The last 70 miles into New Caledonia over night ended up being a stunning night with mostly clear skies and a NE/N wind around 15 knots, allowing us to sail at around 6 to 7 knots and gain some time to enter the pass. The seas remained less than 1 meter, and the wind died, so all was well!
We could not have had a better entry into Havannah Pass if we planned it with the right information!!! It was a little hit and miss with the conflicting information we had. 20 miles out, having current with us for the first time in a while, we knew it had to be the flood into the pass. First light was just after 0415 as we came in. Only one of the lead lights was working, but our charts were spot on and with a little bit of light, we could spot the Japanese fishing trawler on the southern reef and the Phare light gave us the boundary of the starboard reef. We had 4 knots with us as we entered the pass between the reef with no over falls. Otherwise we had around 2 knots of current with us.
We first thought that coming into the pass at slack water at the end of the ebb was the optimal time, however this would give you negative current from 20 miles or so out. So coming in with the flood just happened to be lucky!! Better to be born more lucky than rich????????????
It appeared that HW at the pass was in fact 1 hour after HW Noumea. It is VERY important to get through the pass with little wind otherwise you are in for a wild time. Two other yachts who were behind us had a terrible time with 20 to 25 knot head wind and over falls with strong currents. One yacht hove to outside the passage for the night and had a very rough night. We spoke to a kiwi who came in with a 4m sea and 30 knots of wind behind him......he was broaching several times and found it difficult to get out of the large standing waves. Sounded positively dangerous with the reefs either side.
We came into anchor in Baie De Prony..beautiful and quiet. Noumea tomorrow before the front hits. Timing is everything.
Since January this year we have sailed a little over 9,000 nm. Almost the same as our tour of the Indian Ocean, however, the Pacific has been a lot more challenging. We have managed to come thus far without running into a front, active convergence zone, an active trough or the SPCZ! (South Pacific Convergence Zone). Of the two lightening storms we have seen, we have been tucked away and out of sight!!! No easy feat!

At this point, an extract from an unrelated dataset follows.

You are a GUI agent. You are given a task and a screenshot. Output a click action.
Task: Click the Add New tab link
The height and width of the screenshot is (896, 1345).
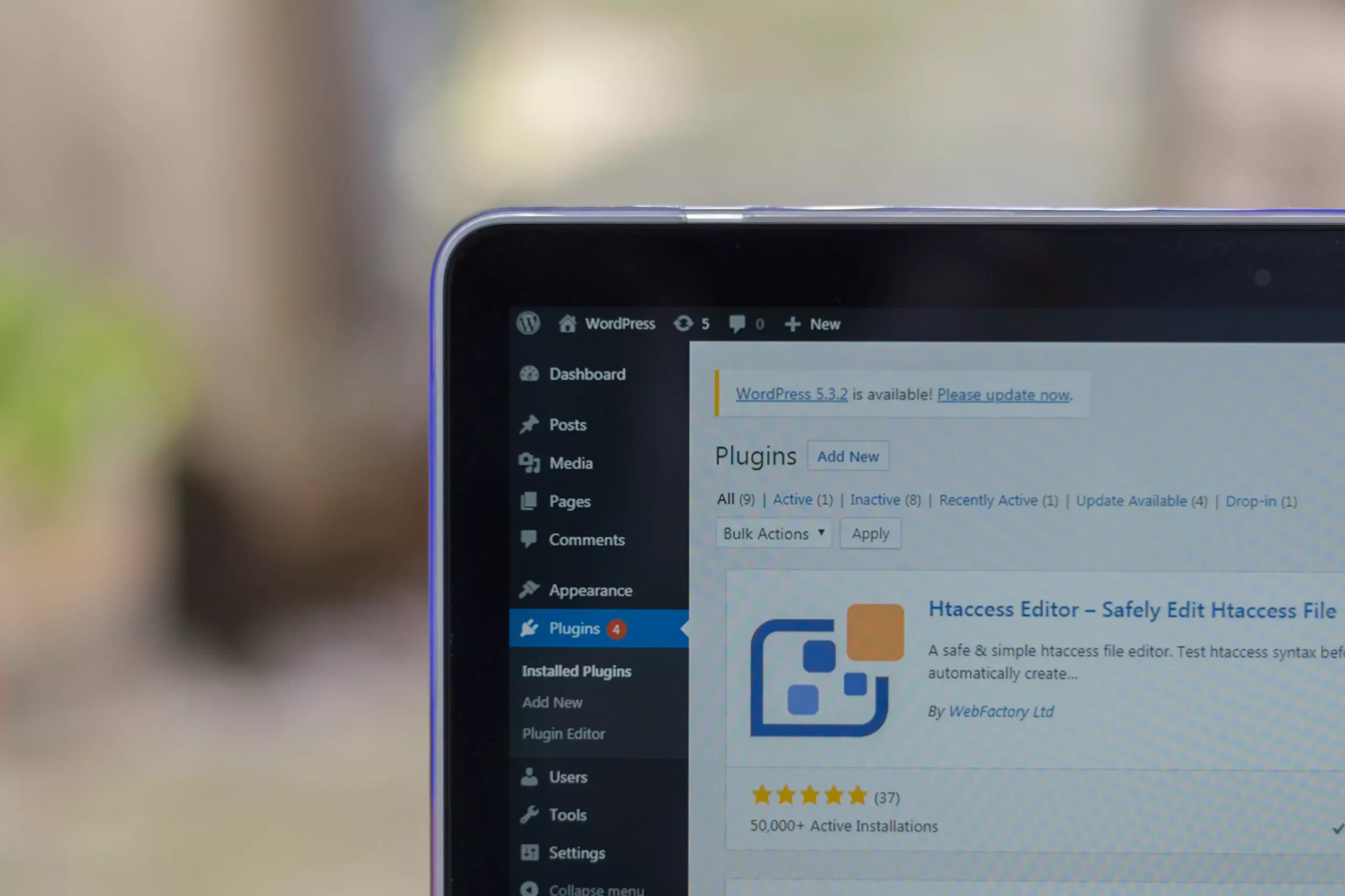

We are somewhat hoping (but doubtful) we will get to Bundaberg without crossing a front or convergence zone as the weather pattern is now changing. Maybe a front will be less likely as the lows should start dropping further south now summer is approaching. We have David and Patricia who operate Gulf Harbour Radio (NZ) with excellent weather forecasting and offer a good back up to choosing our weather window. Bundy is some 770 miles from Noumea.